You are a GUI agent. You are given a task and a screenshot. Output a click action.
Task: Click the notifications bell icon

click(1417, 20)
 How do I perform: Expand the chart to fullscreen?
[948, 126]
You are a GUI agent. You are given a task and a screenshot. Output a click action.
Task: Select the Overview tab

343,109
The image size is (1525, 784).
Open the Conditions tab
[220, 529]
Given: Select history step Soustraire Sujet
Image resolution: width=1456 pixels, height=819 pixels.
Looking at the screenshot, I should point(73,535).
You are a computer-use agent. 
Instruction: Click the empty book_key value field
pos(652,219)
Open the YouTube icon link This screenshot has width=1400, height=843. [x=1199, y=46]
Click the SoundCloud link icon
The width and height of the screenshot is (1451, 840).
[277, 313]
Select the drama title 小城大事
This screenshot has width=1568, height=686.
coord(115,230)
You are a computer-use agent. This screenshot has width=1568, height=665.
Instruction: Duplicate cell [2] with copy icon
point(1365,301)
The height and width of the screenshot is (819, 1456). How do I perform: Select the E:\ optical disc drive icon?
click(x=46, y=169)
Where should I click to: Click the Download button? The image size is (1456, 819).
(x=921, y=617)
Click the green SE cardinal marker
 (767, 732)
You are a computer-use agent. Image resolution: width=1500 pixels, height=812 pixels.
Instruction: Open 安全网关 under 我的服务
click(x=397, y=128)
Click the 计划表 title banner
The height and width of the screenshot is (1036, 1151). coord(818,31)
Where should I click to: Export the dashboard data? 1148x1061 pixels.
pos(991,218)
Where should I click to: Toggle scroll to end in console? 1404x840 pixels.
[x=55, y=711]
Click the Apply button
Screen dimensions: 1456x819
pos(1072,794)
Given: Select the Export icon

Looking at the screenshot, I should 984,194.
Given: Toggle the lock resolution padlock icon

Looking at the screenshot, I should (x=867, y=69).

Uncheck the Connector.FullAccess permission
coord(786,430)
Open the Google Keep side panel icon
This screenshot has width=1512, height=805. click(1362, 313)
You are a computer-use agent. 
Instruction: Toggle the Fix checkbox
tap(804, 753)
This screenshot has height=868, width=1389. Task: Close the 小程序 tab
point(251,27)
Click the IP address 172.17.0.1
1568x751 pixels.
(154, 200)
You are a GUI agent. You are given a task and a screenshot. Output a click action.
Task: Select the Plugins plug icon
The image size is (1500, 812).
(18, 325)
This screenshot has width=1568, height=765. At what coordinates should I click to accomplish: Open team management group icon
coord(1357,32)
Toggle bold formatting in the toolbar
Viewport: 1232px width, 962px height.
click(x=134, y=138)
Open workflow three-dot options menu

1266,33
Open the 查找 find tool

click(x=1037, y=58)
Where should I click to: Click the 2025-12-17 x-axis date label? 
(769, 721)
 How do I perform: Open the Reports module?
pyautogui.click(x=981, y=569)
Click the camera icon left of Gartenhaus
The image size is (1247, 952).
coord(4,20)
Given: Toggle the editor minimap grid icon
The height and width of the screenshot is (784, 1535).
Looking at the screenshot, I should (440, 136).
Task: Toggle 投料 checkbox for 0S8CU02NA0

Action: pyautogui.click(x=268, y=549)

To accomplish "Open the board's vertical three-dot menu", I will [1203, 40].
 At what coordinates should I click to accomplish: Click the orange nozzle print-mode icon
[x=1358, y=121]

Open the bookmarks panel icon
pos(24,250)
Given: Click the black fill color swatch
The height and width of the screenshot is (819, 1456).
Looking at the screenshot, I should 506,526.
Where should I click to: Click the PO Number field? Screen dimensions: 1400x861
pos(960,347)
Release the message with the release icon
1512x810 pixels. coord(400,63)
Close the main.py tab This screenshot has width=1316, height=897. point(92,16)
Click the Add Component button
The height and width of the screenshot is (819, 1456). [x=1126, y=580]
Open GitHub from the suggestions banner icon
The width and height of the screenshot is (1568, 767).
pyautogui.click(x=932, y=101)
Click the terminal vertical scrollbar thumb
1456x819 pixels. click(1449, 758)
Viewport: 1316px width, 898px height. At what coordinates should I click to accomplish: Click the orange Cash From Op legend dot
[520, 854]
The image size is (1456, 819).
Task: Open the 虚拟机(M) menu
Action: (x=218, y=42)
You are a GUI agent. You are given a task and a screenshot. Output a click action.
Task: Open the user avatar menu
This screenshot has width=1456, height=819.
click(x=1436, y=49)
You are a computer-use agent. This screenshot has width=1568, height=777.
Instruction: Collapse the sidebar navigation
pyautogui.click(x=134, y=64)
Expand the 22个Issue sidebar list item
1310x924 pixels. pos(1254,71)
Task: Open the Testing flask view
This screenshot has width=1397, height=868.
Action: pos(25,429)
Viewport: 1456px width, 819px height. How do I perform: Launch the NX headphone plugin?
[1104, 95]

================================

## Work instructions
From the first line to the last, copy the records without alteration.

## Response for this exercise
You are a GUI agent. You are given a task and a screenshot. Output a click action.
Task: Click the notifications bell icon

click(1417, 20)
 How do I perform: Expand the chart to fullscreen?
[948, 126]
You are a GUI agent. You are given a task and a screenshot. Output a click action.
Task: Select the Overview tab

343,109
The image size is (1525, 784).
Open the Conditions tab
[220, 529]
Given: Select history step Soustraire Sujet
Image resolution: width=1456 pixels, height=819 pixels.
Looking at the screenshot, I should point(73,535).
You are a computer-use agent. 
Instruction: Click the empty book_key value field
pos(652,219)
Open the YouTube icon link This screenshot has width=1400, height=843. [x=1199, y=46]
Click the SoundCloud link icon
The width and height of the screenshot is (1451, 840).
[277, 313]
Select the drama title 小城大事
This screenshot has width=1568, height=686.
coord(115,230)
You are a computer-use agent. This screenshot has width=1568, height=665.
Instruction: Duplicate cell [2] with copy icon
point(1365,301)
The height and width of the screenshot is (819, 1456). How do I perform: Select the E:\ optical disc drive icon?
click(x=46, y=169)
Where should I click to: Click the Download button? The image size is (1456, 819).
(x=921, y=617)
Click the green SE cardinal marker
 (767, 732)
You are a computer-use agent. Image resolution: width=1500 pixels, height=812 pixels.
Instruction: Open 安全网关 under 我的服务
click(x=397, y=128)
Click the 计划表 title banner
The height and width of the screenshot is (1036, 1151). coord(818,31)
Where should I click to: Export the dashboard data? 1148x1061 pixels.
pos(991,218)
Where should I click to: Toggle scroll to end in console? 1404x840 pixels.
[x=55, y=711]
Click the Apply button
Screen dimensions: 1456x819
pos(1072,794)
Given: Select the Export icon

Looking at the screenshot, I should 984,194.
Given: Toggle the lock resolution padlock icon

Looking at the screenshot, I should (x=867, y=69).

Uncheck the Connector.FullAccess permission
coord(786,430)
Open the Google Keep side panel icon
This screenshot has width=1512, height=805. click(1362, 313)
You are a computer-use agent. 
Instruction: Toggle the Fix checkbox
tap(804, 753)
This screenshot has height=868, width=1389. Task: Close the 小程序 tab
point(251,27)
Click the IP address 172.17.0.1
1568x751 pixels.
(154, 200)
You are a GUI agent. You are given a task and a screenshot. Output a click action.
Task: Select the Plugins plug icon
The image size is (1500, 812).
(18, 325)
This screenshot has width=1568, height=765. At what coordinates should I click to accomplish: Open team management group icon
coord(1357,32)
Toggle bold formatting in the toolbar
Viewport: 1232px width, 962px height.
click(x=134, y=138)
Open workflow three-dot options menu

1266,33
Open the 查找 find tool

click(x=1037, y=58)
Where should I click to: Click the 2025-12-17 x-axis date label? 
(769, 721)
 How do I perform: Open the Reports module?
pyautogui.click(x=981, y=569)
Click the camera icon left of Gartenhaus
The image size is (1247, 952).
coord(4,20)
Given: Toggle the editor minimap grid icon
The height and width of the screenshot is (784, 1535).
Looking at the screenshot, I should (440, 136).
Task: Toggle 投料 checkbox for 0S8CU02NA0

Action: pyautogui.click(x=268, y=549)

To accomplish "Open the board's vertical three-dot menu", I will [1203, 40].
 At what coordinates should I click to accomplish: Click the orange nozzle print-mode icon
[x=1358, y=121]

Open the bookmarks panel icon
pos(24,250)
Given: Click the black fill color swatch
The height and width of the screenshot is (819, 1456).
Looking at the screenshot, I should 506,526.
Where should I click to: Click the PO Number field? Screen dimensions: 1400x861
pos(960,347)
Release the message with the release icon
1512x810 pixels. coord(400,63)
Close the main.py tab This screenshot has width=1316, height=897. point(92,16)
Click the Add Component button
The height and width of the screenshot is (819, 1456). [x=1126, y=580]
Open GitHub from the suggestions banner icon
The width and height of the screenshot is (1568, 767).
pyautogui.click(x=932, y=101)
Click the terminal vertical scrollbar thumb
1456x819 pixels. click(1449, 758)
Viewport: 1316px width, 898px height. At what coordinates should I click to accomplish: Click the orange Cash From Op legend dot
[520, 854]
The image size is (1456, 819).
Task: Open the 虚拟机(M) menu
Action: (x=218, y=42)
You are a GUI agent. You are given a task and a screenshot. Output a click action.
Task: Open the user avatar menu
This screenshot has width=1456, height=819.
click(x=1436, y=49)
You are a computer-use agent. This screenshot has width=1568, height=777.
Instruction: Collapse the sidebar navigation
pyautogui.click(x=134, y=64)
Expand the 22个Issue sidebar list item
1310x924 pixels. pos(1254,71)
Task: Open the Testing flask view
This screenshot has width=1397, height=868.
Action: pos(25,429)
Viewport: 1456px width, 819px height. How do I perform: Launch the NX headphone plugin?
[1104, 95]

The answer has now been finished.